Exercise goal →
Nothing below is to be printed except the lines between the line holding "Click the Kickstarter logo" and the line holding "Screen dimensions: 1389x868", inclusive, each exactly as it appears.

Input for this task →
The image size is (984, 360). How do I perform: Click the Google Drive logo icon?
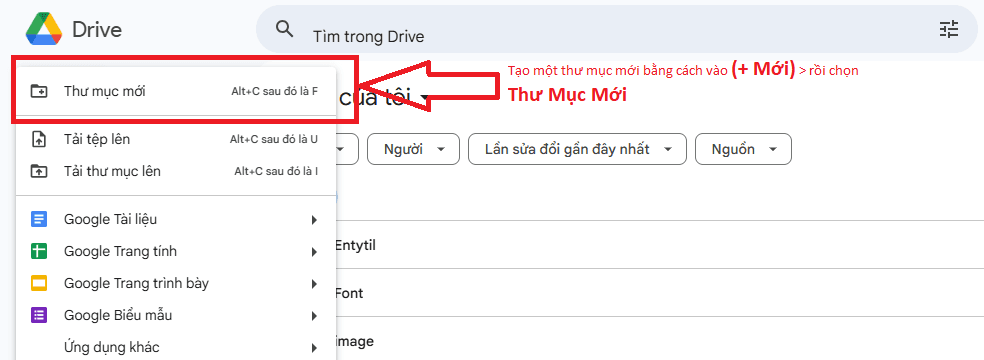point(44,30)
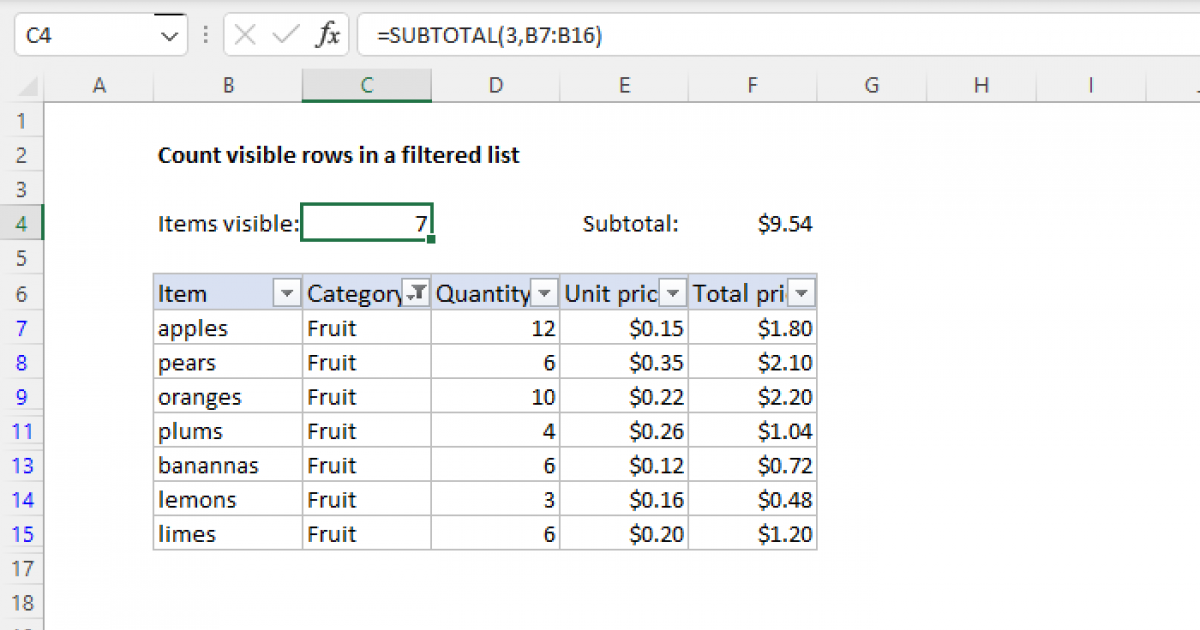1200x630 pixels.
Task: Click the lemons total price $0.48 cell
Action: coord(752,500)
--
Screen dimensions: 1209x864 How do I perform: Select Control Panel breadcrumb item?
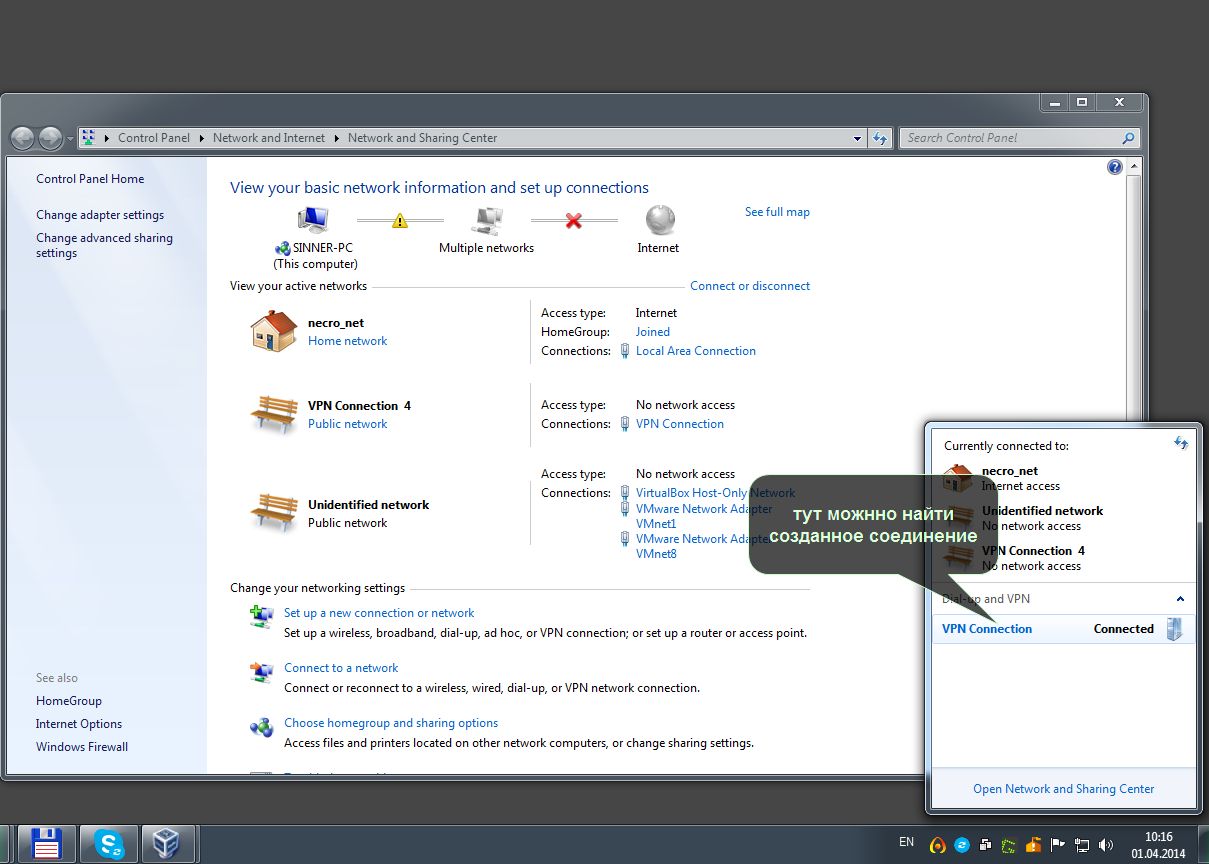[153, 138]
==
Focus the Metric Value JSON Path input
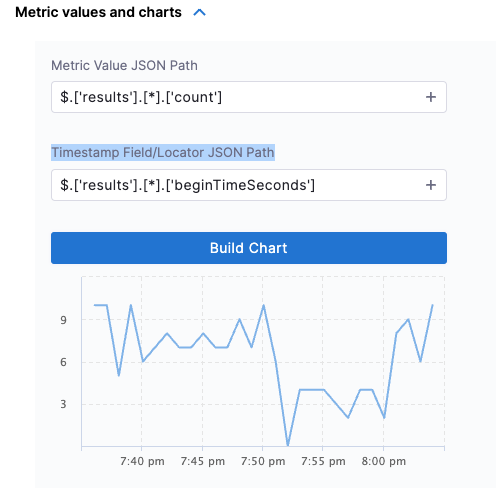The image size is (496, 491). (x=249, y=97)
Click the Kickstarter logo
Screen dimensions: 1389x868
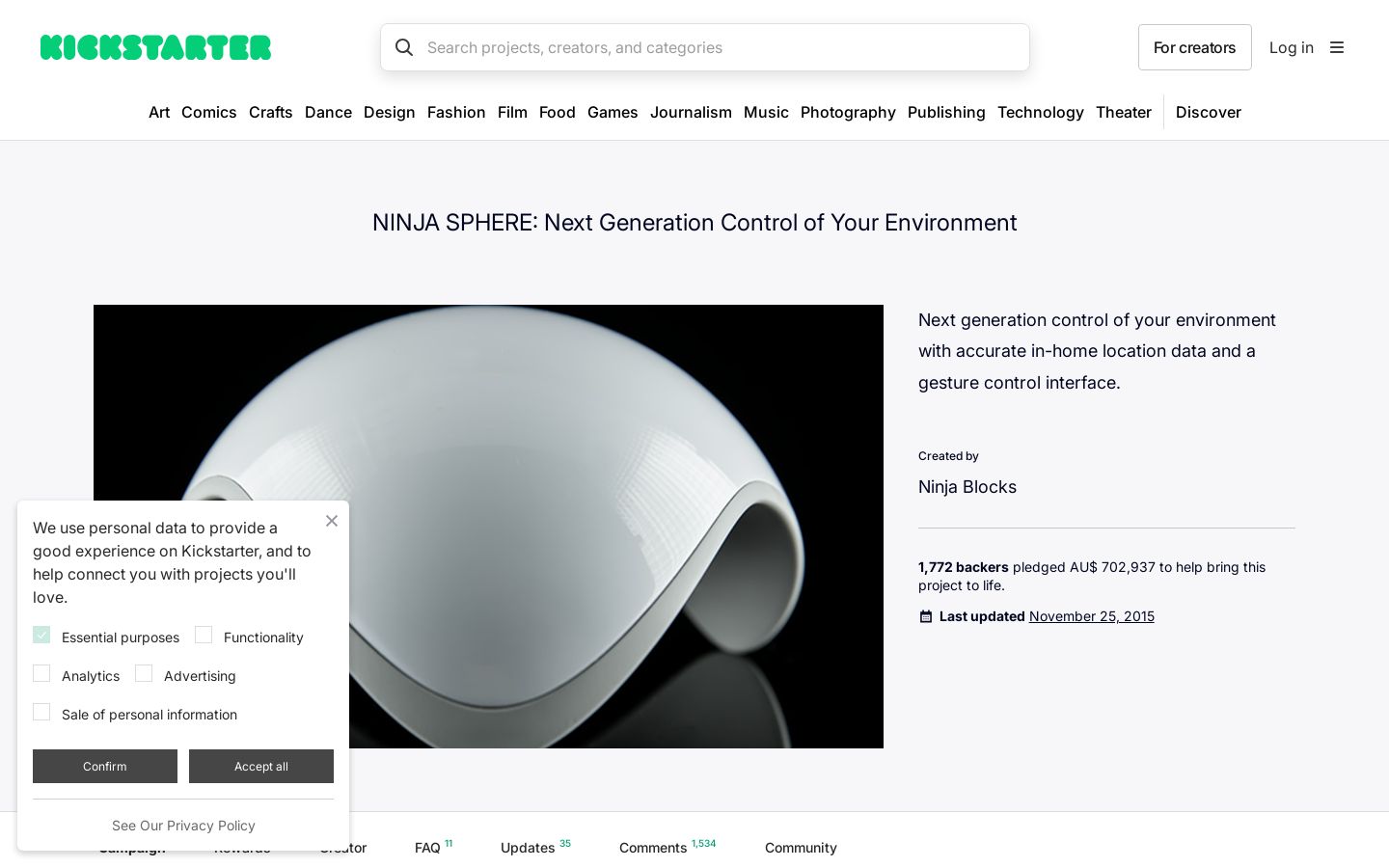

Problem solution →
Click the Kickstarter logo
Screen dimensions: 1389x868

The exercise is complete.